I recently took a parts inventory for a client whose former manager had been doing “the count” the last several years. He had given the “reconciled” numbers to the accounting office each year. This past year his parts manager refused to hand over the counter pad to support the inventory “numbers” he turned into accounting. The controller got very suspicious.
They asked me to visit and validate some other practices that they discovered. They had also learned that the parts manager had been selling parts on eBay.
Some parts were “scrap” parts the manufacturer had authorized to be thrown away. Some were new parts that had been purchased and charged directly to the “parts account.” They even found some older “paper” catalogs from years gone by that were sold on eBay. There were other items that were non-automotive related.

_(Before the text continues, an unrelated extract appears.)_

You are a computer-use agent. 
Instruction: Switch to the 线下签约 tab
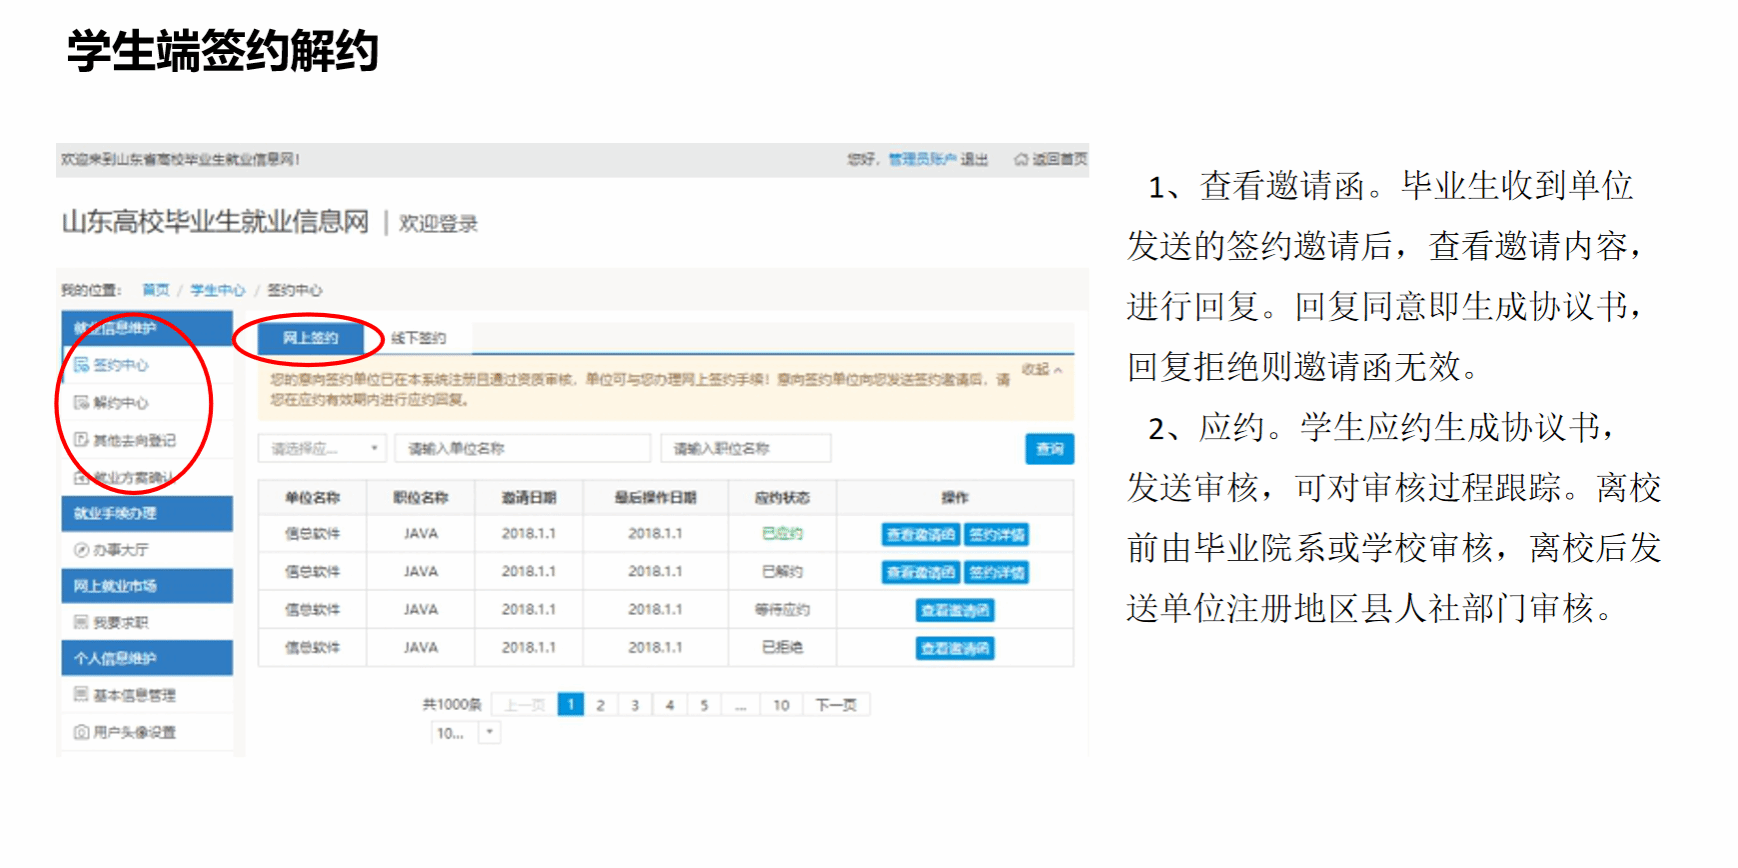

If you gave your employees a choice between participating in your company’s annual physical inventory and going to the dentist for a root canal, which would they choose? Which would you choose? The thought of spending the better part of a weekend in an unbearably hot (or freezing cold) building, trying to count every part, finding material that you can’t identify, and searching for other material that arrived in your building and then disappeared, is not most people’s idea of a good time.
So why do it? If you ask your controller (who usually runs around with a clipboard throughout the process), he’ll probably say, “because the accountant requires it.” Unfortunately, most employees respond to this answer the same way they reacted when their mother told them to eat their spinach (“because I’m your mother and I said so”). They don’t see any advantage in doing a good job or being accurate. Most feel that the accountant is only going to use the numbers we give him on some government reports that no one is going to look at. Boy, is that all wrong!!
Yes, management knows better. Everyone in your organization must realize that the primary purpose of a physical inventory is not to please your accountant or the Internal Revenue Service. It is to verify that the on-hand quantity of each item in your computer reflects what is actually on the shelf. The secondary purpose is to verify that the monetary investment the dealer has asked you to oversee is all still there!!
A physical inventory can seem like an overwhelming task. But just keep in mind that it’s a lot like painting a house. The quality and success of both depend on proper preparation. Take the time now to plan and prepare for your annual count and make your next physical inventory the most accurate one in your company’s history.
Any business needs a “checks & balances” process to monitor the validity of any inventory. You never want to think you have someone you can’t trust BUT don’t be naive enough to think it could not happen to you.
So again I ask the question… Do I really need to take parts inventory every year? If you were to ask this client I worked with on theft and fraud, I think he would not just say YES…BUT HELL YES!!!